SupraPed Robots Will Use Trekking Poles to Hike Across Rough Terrain

Smart poles packed with sensors could give robots more stability in a disaster site

2 min read

SupraPed Robots Will Use Trekking Poles to Hike Across Rough Terrain
Image: Stanford AI Lab

Last year at the Stanford-Berkeley Robotics Symposium, we saw some tantalizing slides from Oussama Khatib about a humanoid robot that used trekking poles to balance itself. We were promised more details later, and the Stanford researchers delivered at the IEEE International Conference on Robotics and Automation (ICRA) this year, where they presented the concept of SupraPed robots.
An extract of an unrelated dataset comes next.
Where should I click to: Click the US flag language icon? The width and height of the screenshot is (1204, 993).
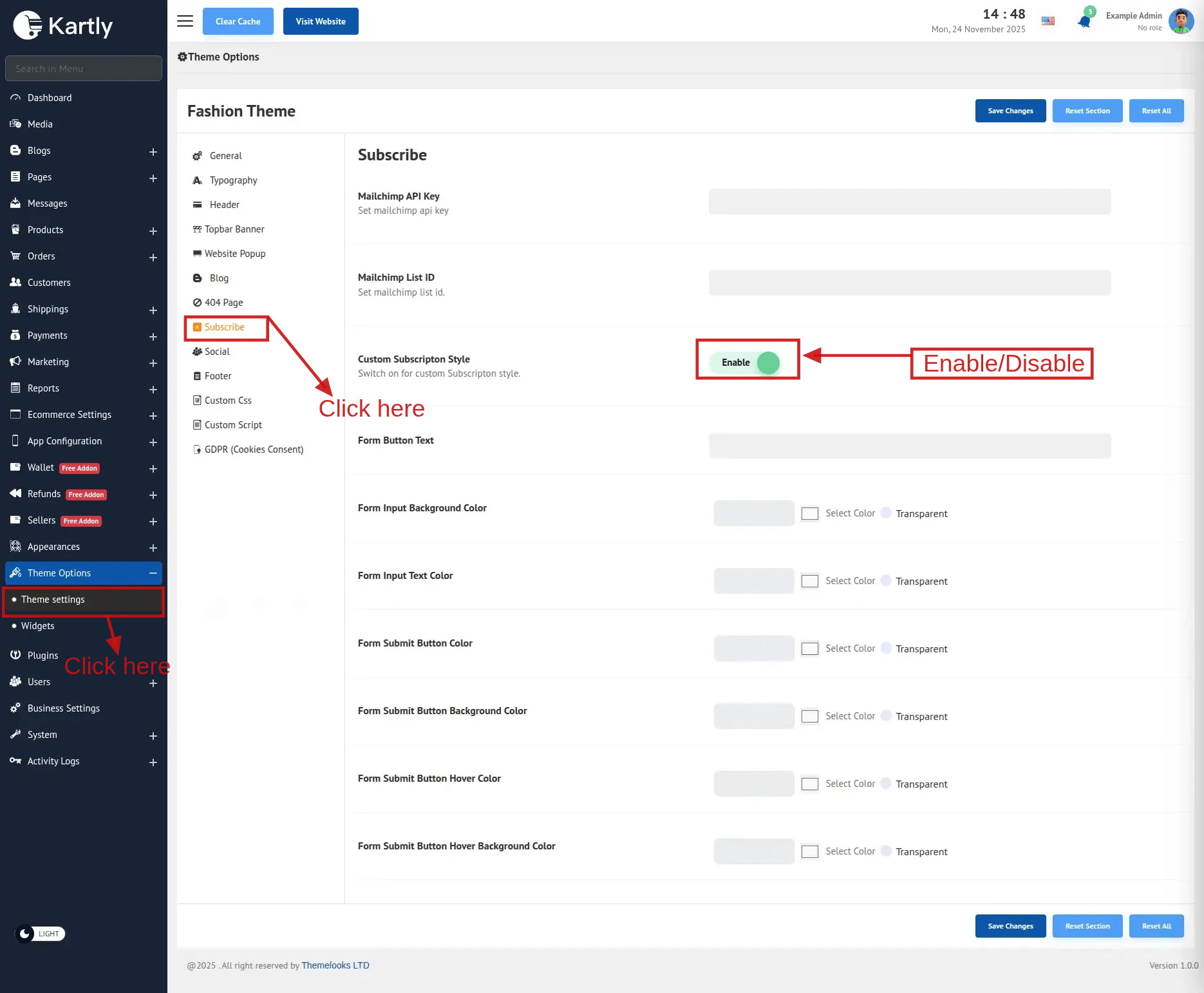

The idea is equipping robots with a pair of special trekking poles packed with sensors that, according to the researchers, "transforms biped humanoids into tripeds or quadrupeds or more generally, SupraPeds." By using these smart poles to steady themselves, the robots would be able to navigate through "cluttered and unstructured environments such as disaster sites."

Humans have had a lot of practice walking around on two legs. Robots have not, which isn't their fault, but at the moment, even the best robots are working up to the level of a toddler. Some of them aren't bad at flat terrain, but as we saw in the DARPA Robotics Challenge Trials, varied terrain is very, very difficult. It doesn't just require the physical ability to move and balance, but also the awareness to know what path to take and where feet should be placed.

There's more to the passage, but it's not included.